Cyber Controller v1.1.0 — Unified Broadcast + full security audit

Cyber Controller v1.1.0 — a large, backward-compatible feature + hardening release (10 PRs since v1.0.0). Suite green; key paths hardware-validated.

✨ Headline feature — Unified Action Broadcast

One intent verb (Find APs, BLE Scan, Deauth All, …) fans out to every connected radio at once, each in its own native command, with results converging into the shared Target Pool. New Broadcast tab + broadcast.py engine + BROADCAST_CAPABILITIES on all protocols. Live-validated: "Find APs" → BW16 AT+SCAN (dual-band) + GhostESP scanap (94 APs) simultaneously.

🔌 New flashing paths (all hardware-validated)

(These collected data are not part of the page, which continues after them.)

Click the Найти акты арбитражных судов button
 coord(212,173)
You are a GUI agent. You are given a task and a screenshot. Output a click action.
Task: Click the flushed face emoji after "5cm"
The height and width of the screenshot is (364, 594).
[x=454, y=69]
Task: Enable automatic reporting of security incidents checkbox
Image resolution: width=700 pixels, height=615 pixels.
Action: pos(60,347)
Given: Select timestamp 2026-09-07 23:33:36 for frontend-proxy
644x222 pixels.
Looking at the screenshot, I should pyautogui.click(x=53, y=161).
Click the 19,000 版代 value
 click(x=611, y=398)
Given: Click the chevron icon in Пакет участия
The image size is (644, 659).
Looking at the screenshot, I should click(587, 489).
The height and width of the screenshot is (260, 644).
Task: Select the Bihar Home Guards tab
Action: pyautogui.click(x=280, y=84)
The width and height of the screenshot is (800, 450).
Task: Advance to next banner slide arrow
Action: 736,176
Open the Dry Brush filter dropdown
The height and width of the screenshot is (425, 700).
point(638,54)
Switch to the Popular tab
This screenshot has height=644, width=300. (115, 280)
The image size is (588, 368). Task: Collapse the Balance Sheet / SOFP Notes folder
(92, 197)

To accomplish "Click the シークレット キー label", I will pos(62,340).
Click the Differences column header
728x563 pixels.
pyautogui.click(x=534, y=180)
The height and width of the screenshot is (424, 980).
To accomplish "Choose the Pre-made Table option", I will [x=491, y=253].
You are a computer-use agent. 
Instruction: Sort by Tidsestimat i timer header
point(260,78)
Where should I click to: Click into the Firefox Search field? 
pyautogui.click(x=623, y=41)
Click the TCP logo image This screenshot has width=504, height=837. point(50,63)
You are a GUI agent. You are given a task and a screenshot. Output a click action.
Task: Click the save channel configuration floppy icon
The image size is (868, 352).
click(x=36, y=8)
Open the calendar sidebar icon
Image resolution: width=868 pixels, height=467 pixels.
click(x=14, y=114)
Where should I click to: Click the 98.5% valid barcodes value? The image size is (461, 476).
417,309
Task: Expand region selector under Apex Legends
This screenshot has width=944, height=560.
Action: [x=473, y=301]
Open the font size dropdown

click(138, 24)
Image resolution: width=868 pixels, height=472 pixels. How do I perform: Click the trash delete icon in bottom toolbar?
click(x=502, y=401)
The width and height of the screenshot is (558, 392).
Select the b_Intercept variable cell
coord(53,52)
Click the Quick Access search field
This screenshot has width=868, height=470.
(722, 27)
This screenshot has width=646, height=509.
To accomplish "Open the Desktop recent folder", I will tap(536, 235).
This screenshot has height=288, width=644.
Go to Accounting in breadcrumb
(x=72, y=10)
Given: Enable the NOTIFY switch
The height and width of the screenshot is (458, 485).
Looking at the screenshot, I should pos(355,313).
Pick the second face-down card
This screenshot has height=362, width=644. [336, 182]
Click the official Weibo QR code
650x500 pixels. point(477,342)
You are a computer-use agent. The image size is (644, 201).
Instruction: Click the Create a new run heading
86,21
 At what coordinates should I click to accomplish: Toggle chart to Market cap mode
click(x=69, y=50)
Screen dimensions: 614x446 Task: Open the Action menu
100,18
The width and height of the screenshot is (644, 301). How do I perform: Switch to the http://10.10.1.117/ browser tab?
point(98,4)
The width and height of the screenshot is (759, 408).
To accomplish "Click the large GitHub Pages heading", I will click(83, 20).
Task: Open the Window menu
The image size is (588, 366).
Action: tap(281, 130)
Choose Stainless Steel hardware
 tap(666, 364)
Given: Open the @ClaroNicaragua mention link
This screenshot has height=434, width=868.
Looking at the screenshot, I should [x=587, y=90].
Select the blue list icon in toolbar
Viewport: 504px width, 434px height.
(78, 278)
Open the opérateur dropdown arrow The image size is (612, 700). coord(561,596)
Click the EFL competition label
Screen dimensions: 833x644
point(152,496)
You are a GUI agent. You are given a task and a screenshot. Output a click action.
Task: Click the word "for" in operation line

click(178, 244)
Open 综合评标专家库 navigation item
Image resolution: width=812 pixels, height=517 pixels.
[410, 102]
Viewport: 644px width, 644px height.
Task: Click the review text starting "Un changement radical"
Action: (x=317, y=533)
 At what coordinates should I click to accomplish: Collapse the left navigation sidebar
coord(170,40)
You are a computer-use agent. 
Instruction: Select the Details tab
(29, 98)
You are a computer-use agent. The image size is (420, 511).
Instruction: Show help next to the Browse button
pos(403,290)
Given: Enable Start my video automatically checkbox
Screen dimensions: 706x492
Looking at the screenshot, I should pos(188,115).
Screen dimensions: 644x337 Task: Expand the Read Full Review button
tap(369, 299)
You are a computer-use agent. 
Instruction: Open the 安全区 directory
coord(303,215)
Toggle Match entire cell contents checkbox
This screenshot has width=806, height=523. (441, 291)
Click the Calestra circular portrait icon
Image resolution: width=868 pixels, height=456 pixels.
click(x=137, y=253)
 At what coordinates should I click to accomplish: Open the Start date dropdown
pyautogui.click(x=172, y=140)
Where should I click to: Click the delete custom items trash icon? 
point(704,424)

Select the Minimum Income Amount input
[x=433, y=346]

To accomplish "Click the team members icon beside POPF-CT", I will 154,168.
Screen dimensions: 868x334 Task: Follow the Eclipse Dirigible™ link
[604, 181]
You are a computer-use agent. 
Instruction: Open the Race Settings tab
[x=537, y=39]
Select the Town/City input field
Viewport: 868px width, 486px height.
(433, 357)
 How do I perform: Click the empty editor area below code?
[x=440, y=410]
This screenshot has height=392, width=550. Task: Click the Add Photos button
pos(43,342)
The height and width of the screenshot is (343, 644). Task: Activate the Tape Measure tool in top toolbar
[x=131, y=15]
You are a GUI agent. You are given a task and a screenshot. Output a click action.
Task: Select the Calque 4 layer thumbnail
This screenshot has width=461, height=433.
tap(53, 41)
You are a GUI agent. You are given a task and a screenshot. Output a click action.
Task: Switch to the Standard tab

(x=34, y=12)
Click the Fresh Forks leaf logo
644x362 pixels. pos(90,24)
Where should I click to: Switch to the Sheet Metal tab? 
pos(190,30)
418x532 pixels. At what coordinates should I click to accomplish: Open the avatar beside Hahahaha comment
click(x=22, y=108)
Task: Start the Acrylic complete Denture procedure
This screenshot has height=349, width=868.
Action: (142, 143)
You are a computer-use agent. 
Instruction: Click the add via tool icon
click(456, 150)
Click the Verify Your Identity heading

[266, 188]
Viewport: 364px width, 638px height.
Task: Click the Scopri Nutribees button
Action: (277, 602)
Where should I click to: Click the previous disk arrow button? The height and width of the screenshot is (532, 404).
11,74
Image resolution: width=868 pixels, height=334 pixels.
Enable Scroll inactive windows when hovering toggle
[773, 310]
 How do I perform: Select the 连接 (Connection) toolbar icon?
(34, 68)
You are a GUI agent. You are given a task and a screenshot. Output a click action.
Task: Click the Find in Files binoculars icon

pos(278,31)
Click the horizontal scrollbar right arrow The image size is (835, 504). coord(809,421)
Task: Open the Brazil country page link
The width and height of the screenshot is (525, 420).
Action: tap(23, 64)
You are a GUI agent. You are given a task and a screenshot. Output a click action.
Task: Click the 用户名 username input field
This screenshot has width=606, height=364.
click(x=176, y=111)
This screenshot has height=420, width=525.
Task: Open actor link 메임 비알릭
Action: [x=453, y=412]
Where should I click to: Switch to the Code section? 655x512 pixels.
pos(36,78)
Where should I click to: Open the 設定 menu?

• GhostESP per-board .zip bundles (merged.bin @0x0) — was previously un-flashable.
• Meshtastic per-chip 128 MB zips (factory @0x0, bleota @0x260000, littlefs @0x300000) — validated on Heltec LoRa V3.
• BW16 / RTL8720DN (Realtek AmebaD, dual-band 2.4/5 GHz) — first-class non-ESP32 flash backend + serial protocol.

🔒 Security — full audit, all 10 findings closed

H-1 firmware SHA-256 pinning · H-2 no silent dev-server on LAN · M-1 serial-subscribe DoS · M-2 vault API SSRF allowlist · M-3 session-fixation rotation · M-4 admin_ip validation · L-1 Windows NTFS ACLs · L-2 durable tamper-evident audit trail · L-3 honest password handling · L-4 strict CSP nonce (no 'unsafe-inline').

⚡ Performance (no visual/behavior change)

Removed a 100 ms GUI-thread psutil block; memoized protocol command lists; bounded terminal/log memory.

🩹 Corrections

Bruce repo → canonical BruceDevices/firmware; firmware count → verified 19.

See CHANGELOG.md for the full list.

⚠️ Authorized-lab / lawful use only. Dangerous RF capabilities are labeled and gated, never removed; broadband jamming is excluded per 47 U.S.C. §333 / FCC.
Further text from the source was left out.